━━━ Given records ━━━

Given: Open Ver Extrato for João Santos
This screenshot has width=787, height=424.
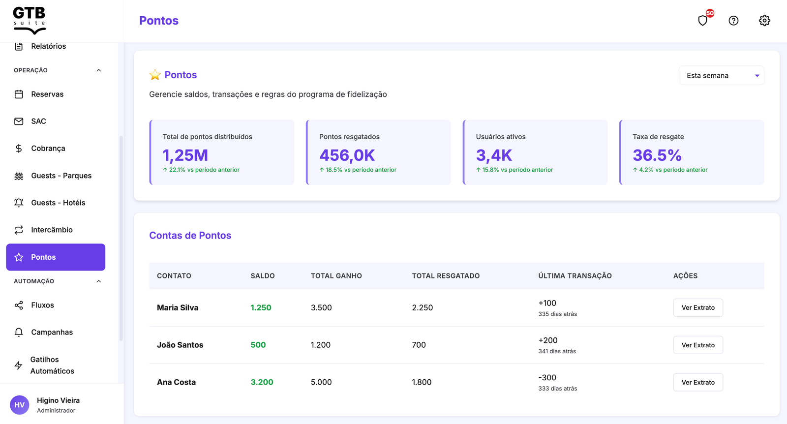Looking at the screenshot, I should pyautogui.click(x=697, y=345).
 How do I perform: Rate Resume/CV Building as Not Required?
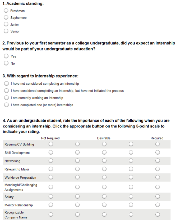tap(51, 144)
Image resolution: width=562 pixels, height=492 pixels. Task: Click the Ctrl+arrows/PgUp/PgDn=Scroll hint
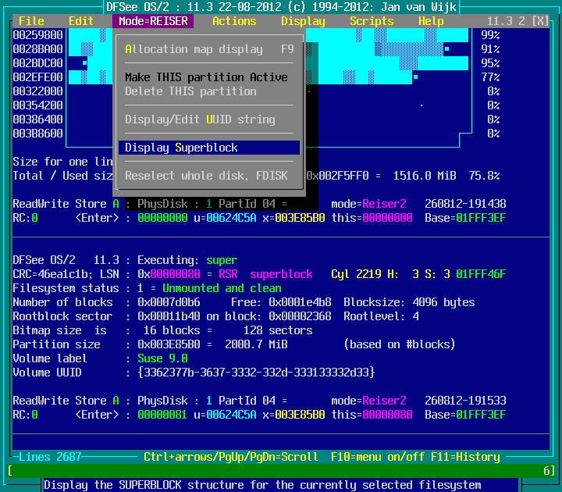[x=231, y=457]
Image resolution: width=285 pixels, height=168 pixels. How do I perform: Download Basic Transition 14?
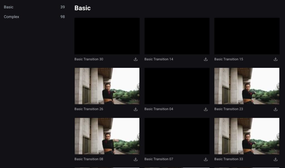pos(206,59)
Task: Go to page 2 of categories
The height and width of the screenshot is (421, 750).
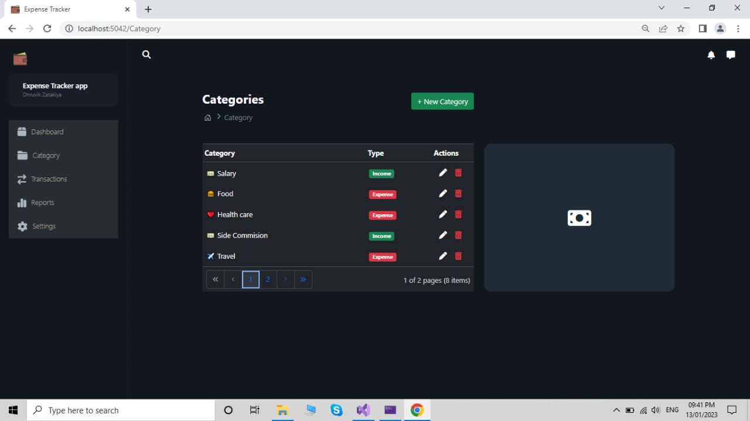Action: (268, 279)
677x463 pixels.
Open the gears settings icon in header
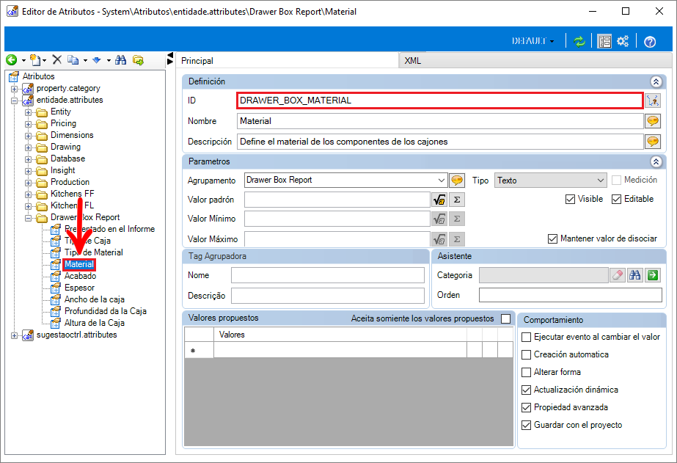coord(623,41)
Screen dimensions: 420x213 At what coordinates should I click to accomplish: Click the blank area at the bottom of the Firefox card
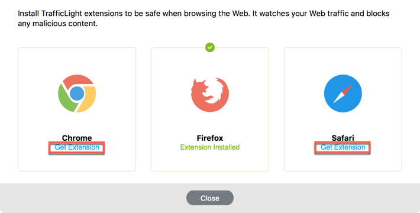tap(210, 162)
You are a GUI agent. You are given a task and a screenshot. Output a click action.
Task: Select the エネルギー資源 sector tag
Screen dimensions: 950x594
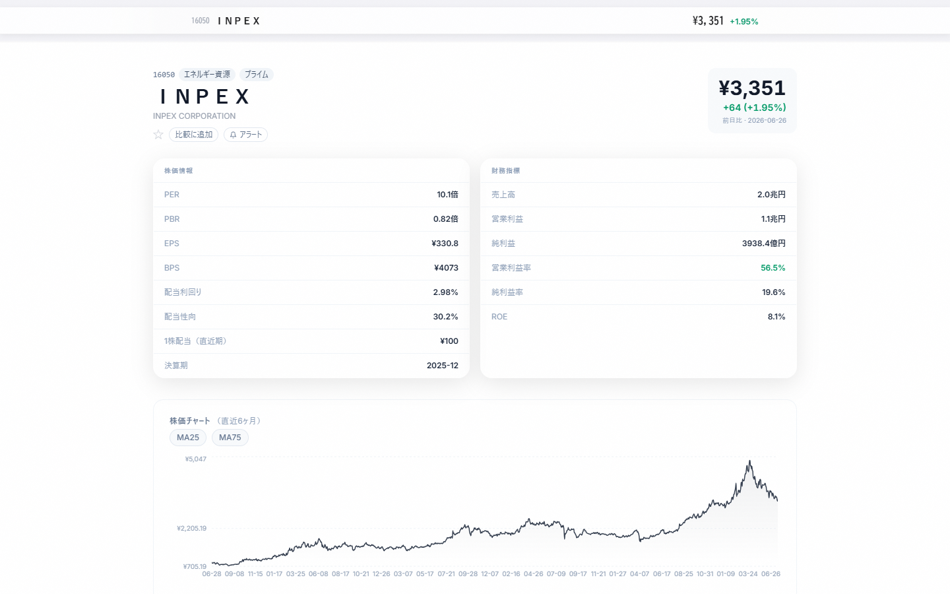[207, 75]
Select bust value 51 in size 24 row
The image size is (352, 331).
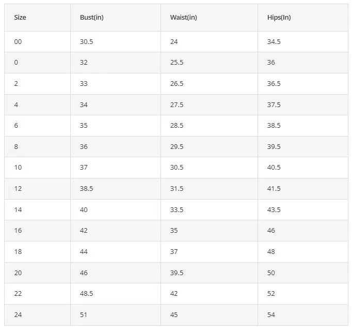coord(84,314)
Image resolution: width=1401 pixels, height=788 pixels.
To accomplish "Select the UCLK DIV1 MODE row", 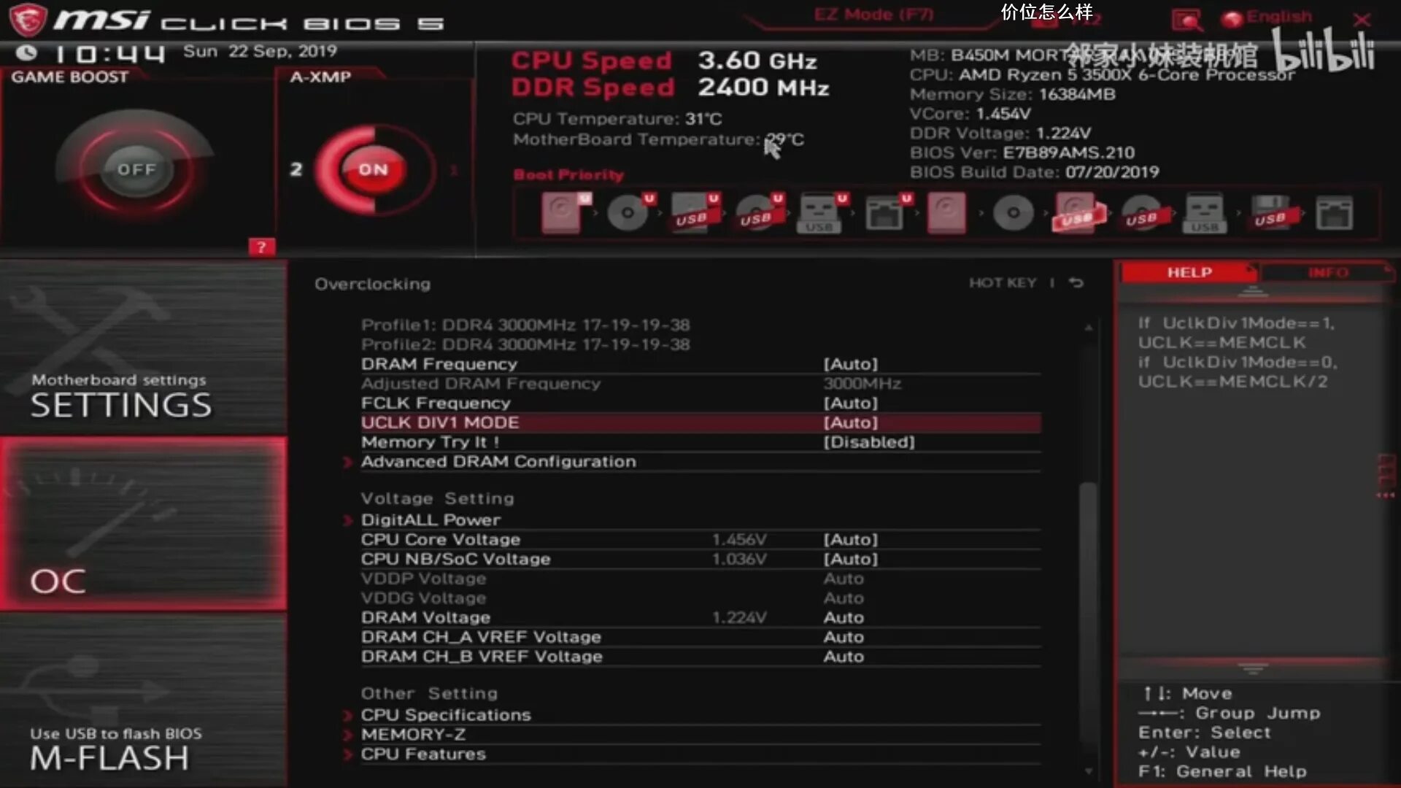I will point(701,422).
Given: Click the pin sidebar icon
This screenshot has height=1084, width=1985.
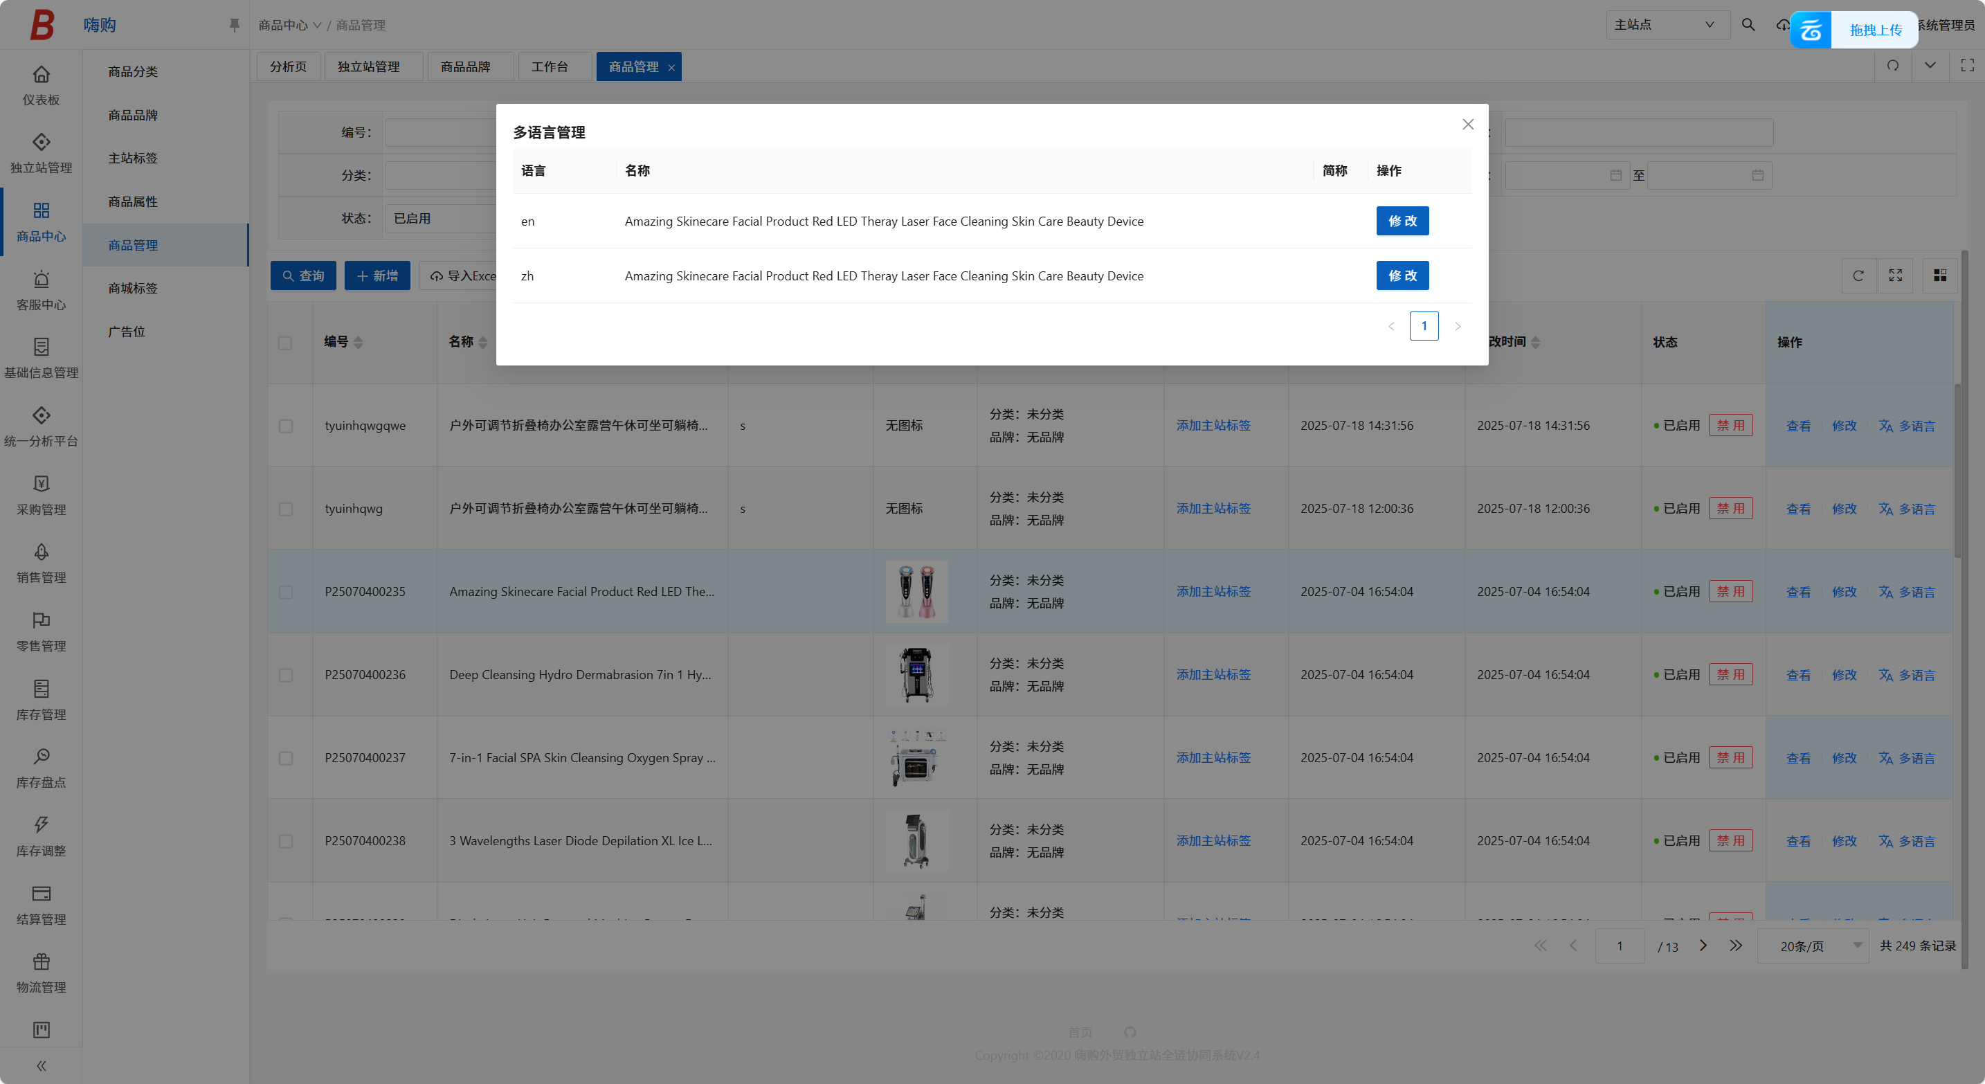Looking at the screenshot, I should (234, 25).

━━━

Short exercise:
Reproduce the entries word for word, from the line with "Task: Go to page 2 of categories" up to and including the line with "tap(210, 162)", and leave the pictures out of your answer.

Problem solution:
Task: Go to page 2 of categories
The height and width of the screenshot is (421, 750).
Action: (268, 279)
677x463 pixels.
Open the gears settings icon in header
coord(623,41)
Screen dimensions: 420x213 At what coordinates should I click to accomplish: Click the blank area at the bottom of the Firefox card
tap(210, 162)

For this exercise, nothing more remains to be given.